As the fuel for AI, data’s role in driving innovation is of the utmost importance. According to recent research, 96% of CxOs recognize generative AI will become critical to the success of any organization, and 70% of an employee’s tasks have the potential to be automated by gen AI and other technology. However, a major obstacle that stands in the way for true enterprise gen AI adoption is data accessibility. According to the Google Cloud Data and AI Trends Report 2024, 66% of organizations report at least half of data is dark, and much of this data is unstructured and unmanaged today.
As a data leader, you are the agent of unprecedented change — to reach new customers, innovate products and processes, train teams, and so much more. The opportunity ahead of you is to connect all your business data to AI to empower your teams with data insights that are context-aware and constantly improving.
AI-ready data platforms are revolutionizing the way organizations handle information, leaving behind the legacy world of data warehouses and data lakes, and embracing all data regardless of format. These platforms consolidate data management into a single, unified environment, simplifying governance and helping ensure security. But that’s just the beginning. Imagine extracting meaningful insights from images, videos, and text effortlessly, while real-time interaction with large language models (LLMs) enhances the decision-making processes. AI-ready data platforms aren’t just a trend; they’re a strategic imperative for staying competitive in today’s data-driven landscape.

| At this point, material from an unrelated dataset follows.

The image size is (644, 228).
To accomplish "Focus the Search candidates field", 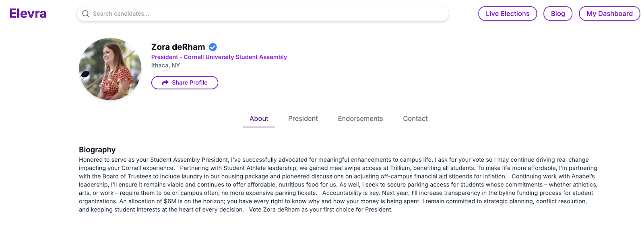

At Google Cloud, we are holding up our end of the bargain. In 2023, we delivered 350+ new data analytics product capabilities, up 60% from the previous year. This included new gen AI capabilities to accelerate the work of data teams, as well as AI infused into our data platform through integration of BigQuery with Vertex AI and Gemini models. In 2024, we moved to bring these capabilities and more into BigQuery — our unified platform from data to AI. In the coming weeks, we are releasing even more new innovations and maturing gen AI capabilities to general availability and preview to support your data to AI journey.
These include:
-
Gemini in BigQuery delivers AI-powered experiences for data engineering, data exploration and analysis, governance and security tasks. This includes Gemini in BigQuery features such as code generation, completion and explanation (SQL, Python), data insights, data canvas, data preparation, and partitioning and clustering recommendations.
-
Gemini in Looker capabilities for AI-powered formula assistance, enabling you to explore data and create metrics from complex formulas, and slide generation, delivering new ways for you to send your analysis straight to slides and leverage Gemini to create presentations with compelling narratives, all seamlessly integrated with Google Workspace. Users of all types can simply chat with your BigQuery data and Looker models to gain immediate and actionable insights.
-
BigQuery’s unified data platform now empowers you to analyze structured, unstructured, and open-format data seamlessly using SQL, Spark and Vertex AI integrations. Our support for Iceberg open format extends to automatically optimizing your data for price-performance. In addition, we are announcing the general availability of the Delta format, expanding the list of open data formats natively supported.
-
Support for open-source Apache Spark and Apache Kafka data streaming and processing, enabling you to leverage serverless Spark for processing data in your platform with lightning speed, versatility, and scalability, and use of Apache Kafka to extract real-time insights and take action on insights immediately.
-
Real-time streaming from Analytics Hub to enable you to subscribe and get access to real-time data feeds within Analytics Hub, manage access to shared topics at scale, helping to ensure data security and compliance. This is possible through enhanced data publisher capabilities and Pub/Sub streams via AnalyticsHub. Also with Analytics Hub integration with Google Marketplace means easy commercialization, with an AI and data marketplace where commercial assets like datasets, models, and streams can be purchased and sold to support faster decisions using up-to-date information.
-
A data migration customer offer and enhanced data migration services tooling to help you de-risk migrations, providing upfront credits to cover system costs and egress charges, as well as providing funding to cover migration services costs. In addition, our migration services tooling accelerate time-to-value of your data workloads and help you save on migration and egress costs.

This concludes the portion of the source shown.